En 2024, le chiffre d’affaires global du groupe s’élevait à 4,8 millions d’euros.

Des panneaux solaires aux batteries

Outre le déploiement à l’étranger de son modèle actuel, cette levée de fonds doit permettre à SkySun de continuer à diversifier ses activités. Le secteur des batteries semble être la direction choisie par l’équipe dirigeante : “En plus d’améliorer l’autoconsommation, elles nous permettent d’offrir des services au réseau, comme l’équilibrage et la régulation.” En gros, ces batteries permettront à SkySun de stocker l’énergie quand ses centrales photovoltaïques surproduirons et de réinjecter de l’energie quand le réseau sera sous-alimenté. “Cela stabilise le réseau et crée une nouvelle source de revenus” précise Léopold.

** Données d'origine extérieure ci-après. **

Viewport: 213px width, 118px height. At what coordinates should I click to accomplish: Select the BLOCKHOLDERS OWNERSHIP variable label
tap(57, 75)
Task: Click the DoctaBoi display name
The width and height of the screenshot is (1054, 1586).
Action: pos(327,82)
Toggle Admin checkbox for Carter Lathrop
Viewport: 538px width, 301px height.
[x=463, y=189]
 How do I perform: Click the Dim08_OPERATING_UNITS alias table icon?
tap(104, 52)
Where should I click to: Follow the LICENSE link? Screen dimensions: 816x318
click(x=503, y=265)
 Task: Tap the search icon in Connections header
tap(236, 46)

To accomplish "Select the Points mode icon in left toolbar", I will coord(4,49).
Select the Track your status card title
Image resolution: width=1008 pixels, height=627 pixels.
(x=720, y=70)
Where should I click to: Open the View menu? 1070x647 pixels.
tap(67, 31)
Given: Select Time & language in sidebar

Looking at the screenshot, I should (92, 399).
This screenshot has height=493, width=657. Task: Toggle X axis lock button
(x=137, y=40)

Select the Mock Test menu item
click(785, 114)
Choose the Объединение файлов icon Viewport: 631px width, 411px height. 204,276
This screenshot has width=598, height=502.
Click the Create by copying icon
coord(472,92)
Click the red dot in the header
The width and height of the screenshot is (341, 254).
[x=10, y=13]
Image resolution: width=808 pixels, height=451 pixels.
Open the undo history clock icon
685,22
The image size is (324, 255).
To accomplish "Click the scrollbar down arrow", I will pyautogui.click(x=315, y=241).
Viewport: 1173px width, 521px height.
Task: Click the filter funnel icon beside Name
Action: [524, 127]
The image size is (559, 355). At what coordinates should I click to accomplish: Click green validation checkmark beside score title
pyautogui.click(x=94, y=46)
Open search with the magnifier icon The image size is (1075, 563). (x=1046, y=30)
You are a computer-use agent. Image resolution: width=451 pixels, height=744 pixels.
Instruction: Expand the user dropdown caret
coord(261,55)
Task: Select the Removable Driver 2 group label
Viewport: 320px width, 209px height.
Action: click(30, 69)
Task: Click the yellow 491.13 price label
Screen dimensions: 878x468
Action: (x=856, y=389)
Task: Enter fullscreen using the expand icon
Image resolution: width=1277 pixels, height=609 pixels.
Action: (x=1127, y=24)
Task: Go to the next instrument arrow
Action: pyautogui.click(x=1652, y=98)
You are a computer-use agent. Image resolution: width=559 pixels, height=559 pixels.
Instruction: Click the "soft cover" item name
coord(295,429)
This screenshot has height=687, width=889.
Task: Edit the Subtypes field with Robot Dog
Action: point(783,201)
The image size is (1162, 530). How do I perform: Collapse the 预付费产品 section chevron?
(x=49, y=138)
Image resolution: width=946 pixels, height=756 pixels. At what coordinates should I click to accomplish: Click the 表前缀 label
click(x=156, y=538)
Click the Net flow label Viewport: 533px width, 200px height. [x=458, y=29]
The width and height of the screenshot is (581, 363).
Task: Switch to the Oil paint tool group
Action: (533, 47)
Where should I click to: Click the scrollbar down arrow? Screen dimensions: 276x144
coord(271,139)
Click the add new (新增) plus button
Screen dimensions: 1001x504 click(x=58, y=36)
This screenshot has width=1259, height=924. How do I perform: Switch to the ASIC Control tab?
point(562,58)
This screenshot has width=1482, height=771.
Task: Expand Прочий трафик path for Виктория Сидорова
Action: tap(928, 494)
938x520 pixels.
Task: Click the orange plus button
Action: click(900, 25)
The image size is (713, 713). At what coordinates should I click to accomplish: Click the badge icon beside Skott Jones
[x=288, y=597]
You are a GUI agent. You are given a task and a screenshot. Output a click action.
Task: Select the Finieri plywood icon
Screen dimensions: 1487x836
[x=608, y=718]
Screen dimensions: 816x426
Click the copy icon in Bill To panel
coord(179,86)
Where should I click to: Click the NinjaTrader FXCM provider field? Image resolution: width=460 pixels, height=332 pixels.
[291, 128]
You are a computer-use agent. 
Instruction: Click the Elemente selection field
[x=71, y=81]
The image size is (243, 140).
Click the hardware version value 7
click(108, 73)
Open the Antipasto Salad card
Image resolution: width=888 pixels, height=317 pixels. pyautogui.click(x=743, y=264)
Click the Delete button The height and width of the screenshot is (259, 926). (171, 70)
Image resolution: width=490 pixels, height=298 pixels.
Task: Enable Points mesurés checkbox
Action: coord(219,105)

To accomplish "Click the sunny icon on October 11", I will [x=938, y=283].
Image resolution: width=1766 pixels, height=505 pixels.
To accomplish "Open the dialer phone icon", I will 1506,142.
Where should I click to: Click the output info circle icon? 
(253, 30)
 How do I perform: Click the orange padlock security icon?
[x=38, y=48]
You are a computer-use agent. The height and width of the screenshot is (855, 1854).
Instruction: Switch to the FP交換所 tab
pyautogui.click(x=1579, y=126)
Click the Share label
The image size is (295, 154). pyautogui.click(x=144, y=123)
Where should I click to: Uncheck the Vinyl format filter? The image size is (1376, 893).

Mais l’entrepreneur va – déjà – plus loin : “Nous proposerons aussi aux entreprises de louer des espaces pour héberger nos batteries. Cela leur génère un revenu passif et optimise leur consommation énergétique. Nous réfléchissons même à proposer un paiement initial : au lieu de verser un loyer sur 10 ans, nous pourrions offrir une somme forfaitaire immédiatement, permettant aux entreprises de réinvestir cet argent. Nous développons également un réseau de bornes de recharge pour véhicules électriques, qui fonctionneront en synergie avec les panneaux solaires et les batteries. Cela renforce encore notre modèle énergétique intégré.

© SkySun

Et le co-fondateur de SkySun de conclure : “Cette levée de fonds découle d’un double constat. Le premier, c’est la prise de conscience du potentiel en termes de solarisation qu’il existe en France et plus largement en Europe. Ce qu’on fait en Belgique, c’est très bien, mais à l’échelle du changement climatique, c’est anecdotique. Il y a ce sentiment de responsabilité par rapport à la nécessité de transition énergétique. Puisque nous nous sentons en mesure d’apporter quelque chose qui peut faire la différence, alors il faut le faire à la plus grande échelle possible. Le second constat, c’est celui de l’inévitabilité de cette transition énergétique. Quoi qu’on en dise, le pétrole et le gaz sont des énergies que, tôt ou tard, nous épuiserons. Il nous faut donc être prêts et cela représente, pour nous, un vrai défi entrepreneurial qui nous a décidés à lever ces fonds.